Jung Jin Choi scite author profile

The present study investigates whether immunostimulated glial expression of inducible nitric oxide synthase influences the glucose deprivation-induced death of rat cerebellar granule cells (CGC). CGC/glia cocultures were immunostimulated by interferon-gamma (200 U/ml) and lipopolysaccharides (1 microg/ml) and 2 days later were challenged by glucose deprivation. Neurotoxicity was assessed by measuring the release of lactate dehydrogenase. Neither a 2-h glucose deprivation nor a 2-day immunostimulation altered the viability of CGC. A 2-day immunostimulation, however, markedly potentiated the glucose deprivation-induced death of CGC. The increased death of glucose-deprived CGC after immunostimulation was mimicked by the nitric oxide (NO) releasing reagent 3-morpholinosydnonimine (SIN-1) and was partially prevented by the NO synthase (NOS) inhibitor N(G)-nitroarginine.

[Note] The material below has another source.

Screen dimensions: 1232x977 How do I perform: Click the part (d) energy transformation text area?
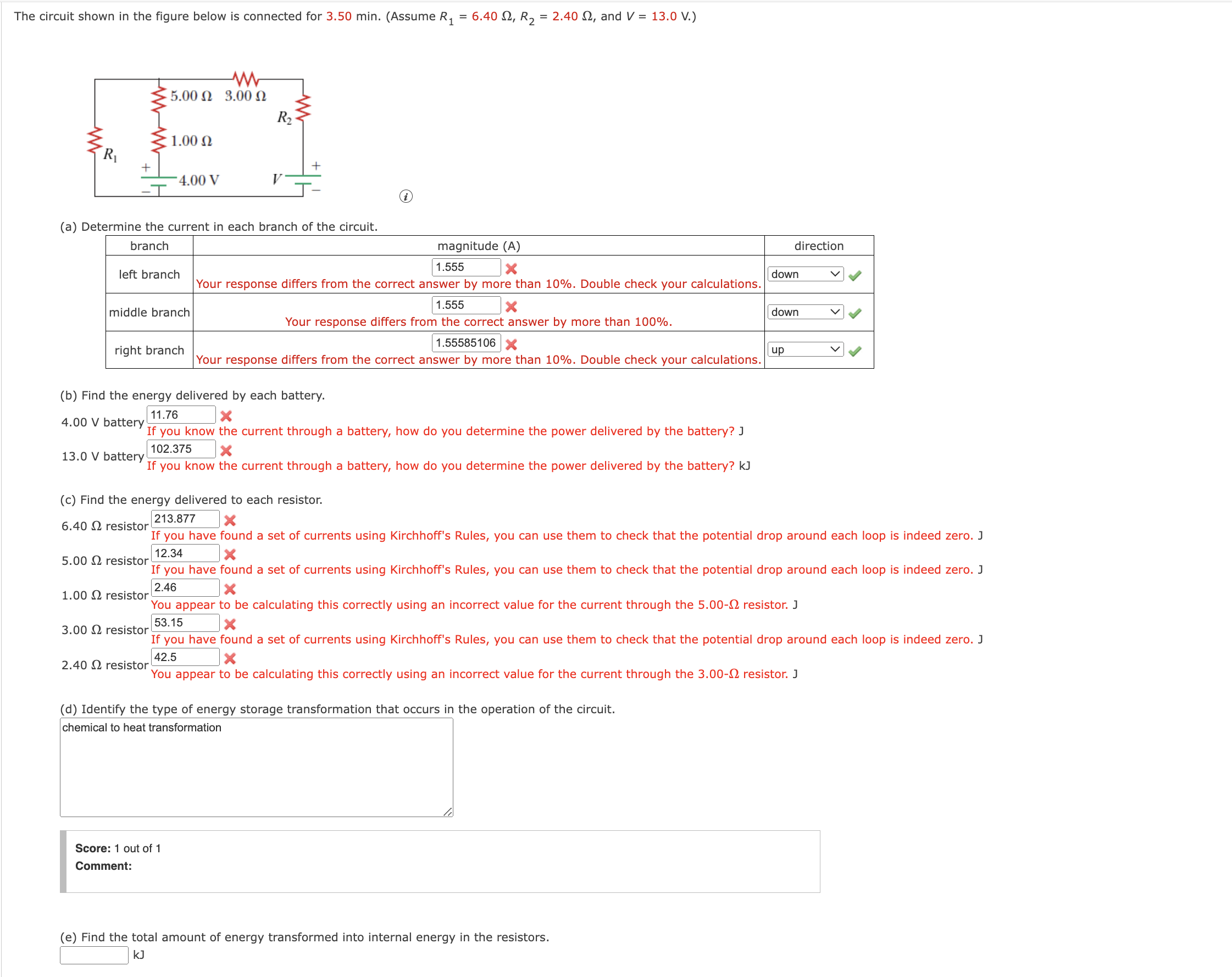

The increased death of glucose-deprived CGC either after immunostimulation or by SIN-1 was not altered by various N-methyl-D-aspartate (NMDA) and non-NMDA receptor antagonists. Because superoxide dismutase and catalase, which remove superoxide anion, decreased the augmented death of glucose-deprived immunostimulated CGC, the reaction of NO with superoxide to form peroxynitrite appears to be implicated in the potentiated neurotoxicity. Our data indicate that immunostimulated glial cells potentiate the death of glucose-deprived neurons in part through the expression of inducible NOS but not through NMDA receptor activation. Potentiation of glucose-deprived CGC death by immunostimulated glial cells may be clinically implicated in the tendency of recurrent ischemic insults to be more severe and fatal than an initial ischemic insult.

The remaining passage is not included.